Alle regionali vince spesso chi governa, perché domina il voto di scambio

Ieri Christian Rocca, Francesco Cundari e Mario Lavia hanno spiegato bene come i risultati delle regionali nelle Marche rappresentino una sonora smentita di tutti i presupposti metodologici, ideologici e politici della strategia “testardamente unitaria” perseguita dalla segretaria del Partito democratico Elly Schlein.
Nell’unica elezione teoricamente aperta di questa tornata regionale, non ha funzionato nessuna delle armi a cui il campo largo aveva affidato le speranze di vittoria: né l’accettazione dell’ipoteca populista, né il ripudio della stagione riformista, né l’allargamento quantitativo della coalizione fino a farne un campo, oltre che largo, politicamente indifferenziato e programmaticamente demagogico, unito solo da una polverosa retorica di unità democratica contro il pericolo delle destre.
Non ha funzionato, più in generale, la pretesa di contrapporre a un populismo di destra cattivista un populismo di sinistra buonista, e a una maggioranza silenziosa e malmostosa in preda alla sindrome dell’assedio, scrupolosamente coltivata dalle narrazioni sovraniste, una coalizione arcobaleno di minoranze di varia risma ideologicamente radicalizzate e unite da un’impronta minacciosamente antagonista.
La scelta di Matteo Ricci di imbarcarsi simbolicamente sulla Global Sumud Flotilla, che non occorre essere sostenitori di Netanyahu per giudicare qualcosa di molto diverso da una confraternita umanitaria, e di promettere come prova d’amore per la pace il riconoscimento della Palestina da parte della Regione (come fece il Veneto con la Crimea alcuni anni fa) è stato il suggello di questo impazzimento identitario tanto protervo, quanto grottesco.
Ad avere però pesato sul risultato delle Marche è anche un altro fattore, specificamente legato al tipo di consultazione, che se non rende meno speciose le scuse accampate dalla sinistra perdente, non trasforma certo l’esito della consultazione in una certificazione o in un premio al buongoverno della destra vincente.
La tendenziale inamovibilità delle coalizioni uscenti nelle regioni, a prescindere da qualunque risultato concreto, è uno dei tratti più caratteristici e trasversali della crisi della democrazia italiana.
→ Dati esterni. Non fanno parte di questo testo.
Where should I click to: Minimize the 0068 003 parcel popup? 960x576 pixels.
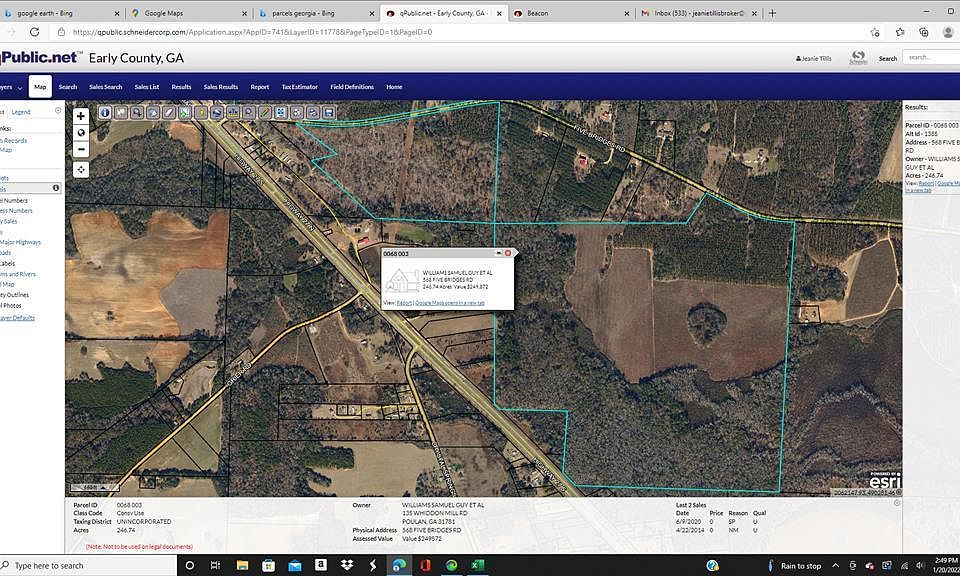498,253
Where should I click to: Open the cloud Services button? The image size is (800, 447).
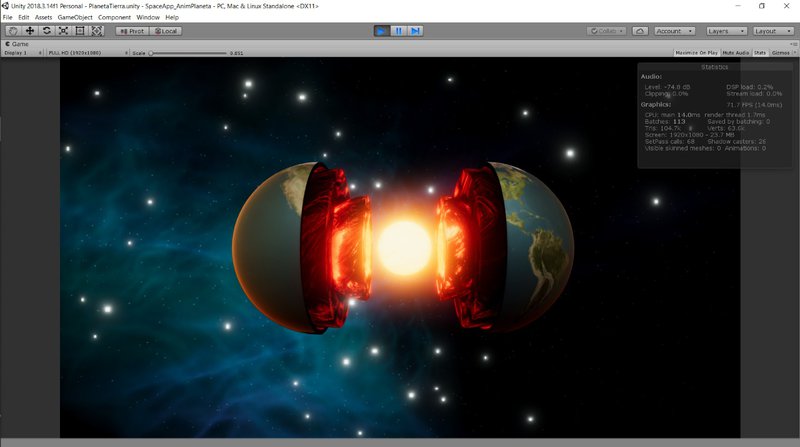(x=639, y=31)

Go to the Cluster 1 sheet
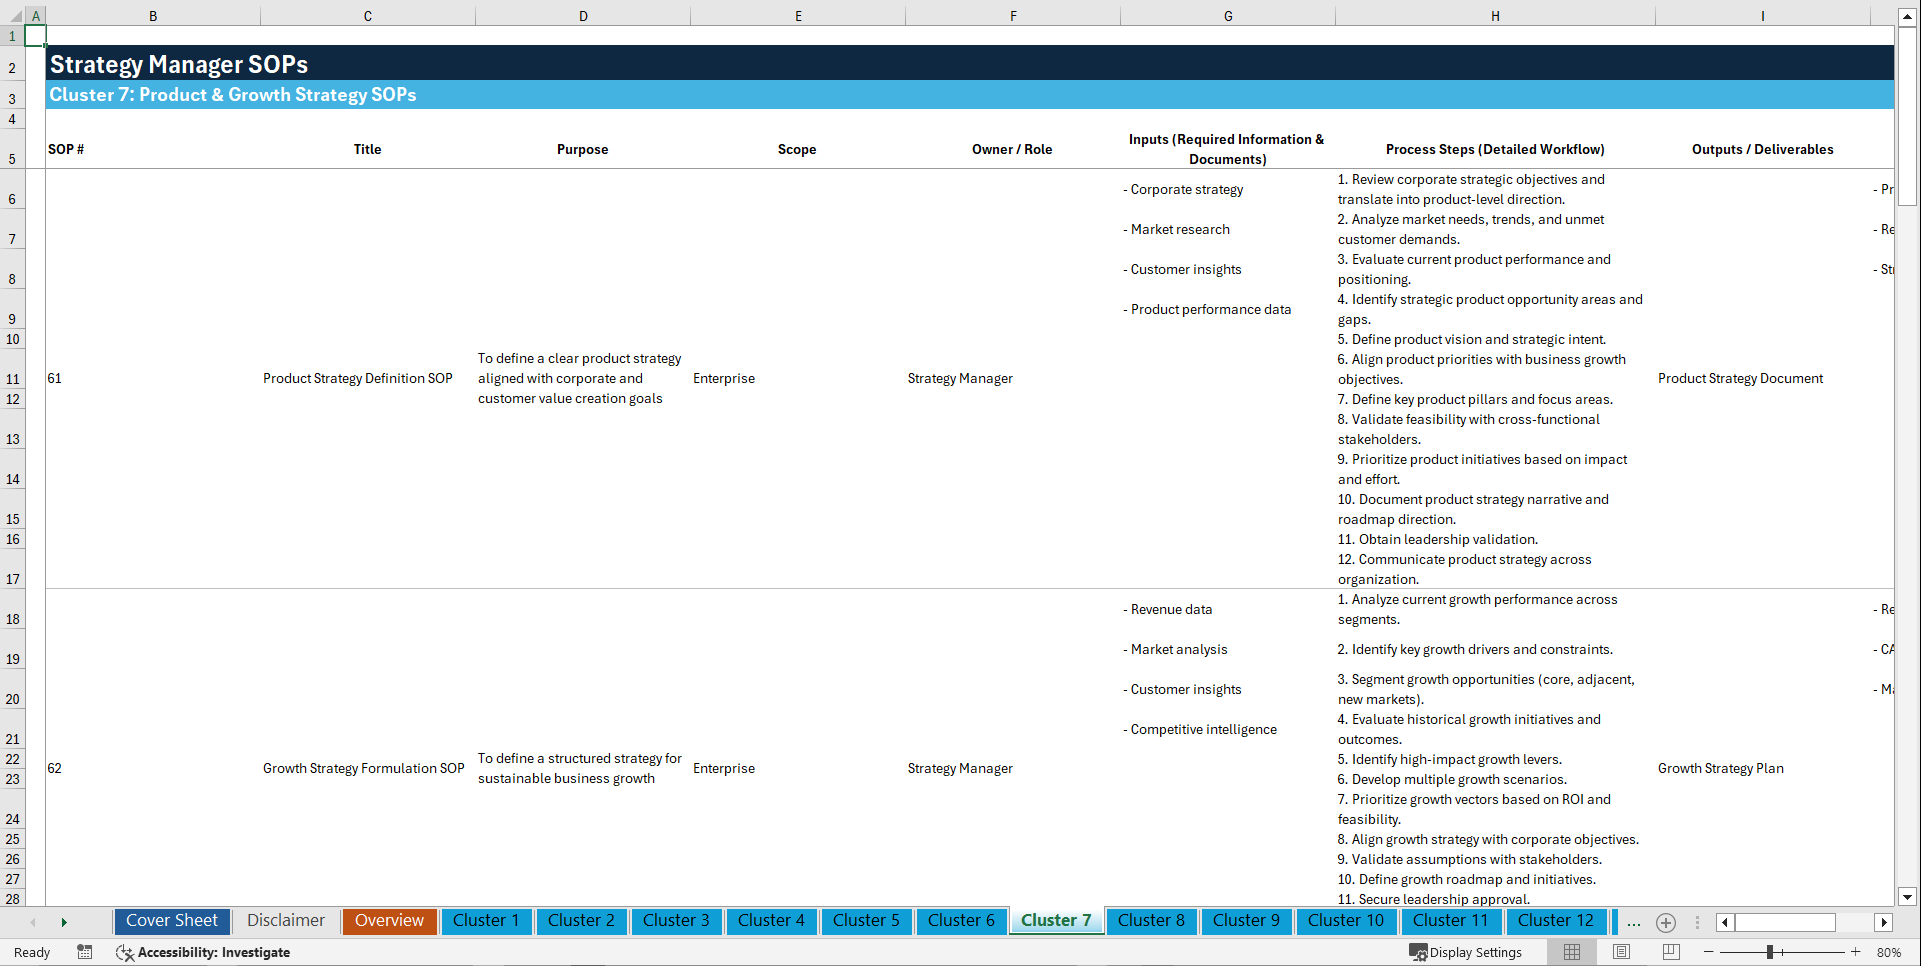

Lo dimostra anche l’inscalfibile protettorato della sinistra su Campania e Puglia, regioni storicamente tutt’altro che rosse, ma elettoralmente espugnate da gruppi di potere locale perfettamente integrati, con clientele consolidate e diffuse, tanto soffocanti dal punto di vista sociale, quanto inattaccabili da quello elettorale, a maggior ragione quando a votare è solo un cittadino su due e il maggiore incentivo al voto è la perpetuazione dello status quo.
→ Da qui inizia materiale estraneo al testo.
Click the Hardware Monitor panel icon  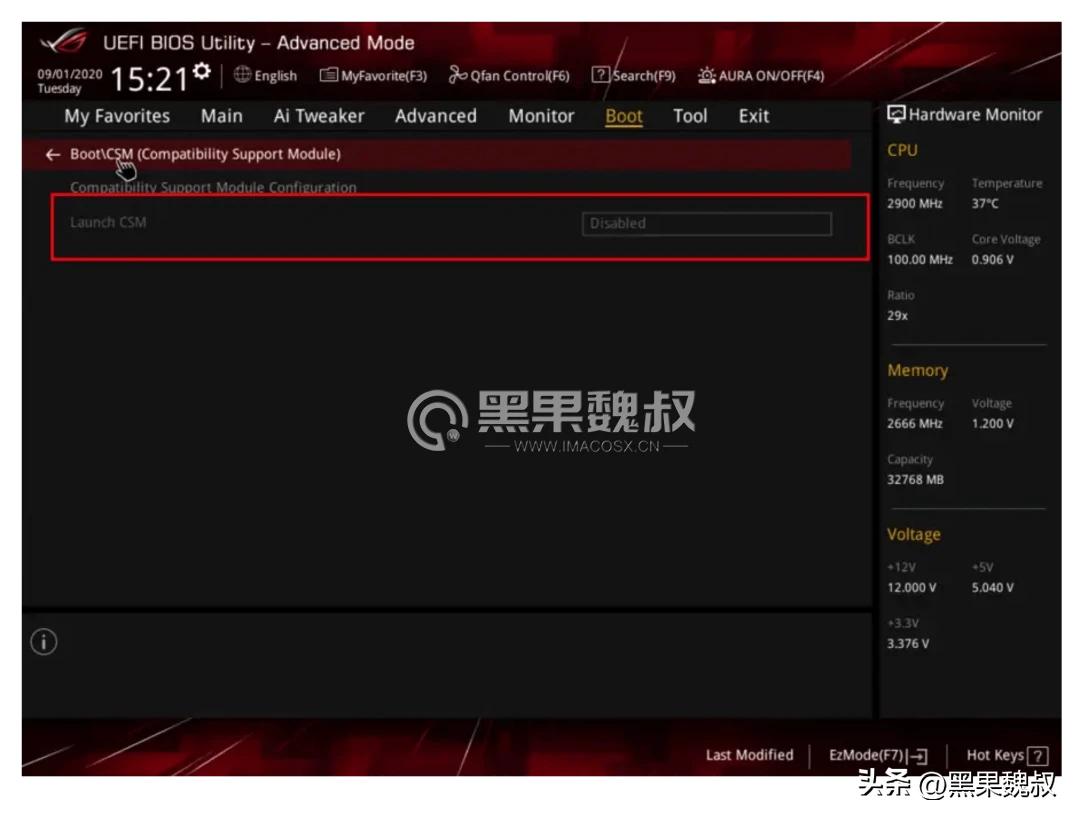[x=894, y=114]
Questo fenomeno è clamoroso a livello regionale, dove emergono anche vere e proprie degenerazioni dinastiche, proprio perché le regioni, per una scelta improvvida del legislatore costituzionale, hanno cessato da tempo di essere uno strumento di governo, ma attraverso una gestione irresponsabile del potere e della spesa locale, peggiore di quella della partitocrazia primo-repubblicana, sono diventate uno strumento di acquisizione e sfruttamento del consenso.
Per dirla in modo ancora più brutale, le regioni sono il livello istituzionale in cui per i partiti è più semplice e meno rischioso comprare i voti. Il famoso federalismo all’italiana, alla fine, a questo è servito: a istituzionalizzare il voto di scambio. Infatti, nelle regioni in genere vince chi governa, perché chi governa paga, e chi paga vince.
Insomma, a far perdere la sinistra nelle Marche non è stato il destino cinico e baro, ma a far vincere la destra non è stato il profilo da statista di Francesco Acquaroli, come a far vincere Roberto Fico in Campania non sarà la sua statura da onesto guaglione post-grillino.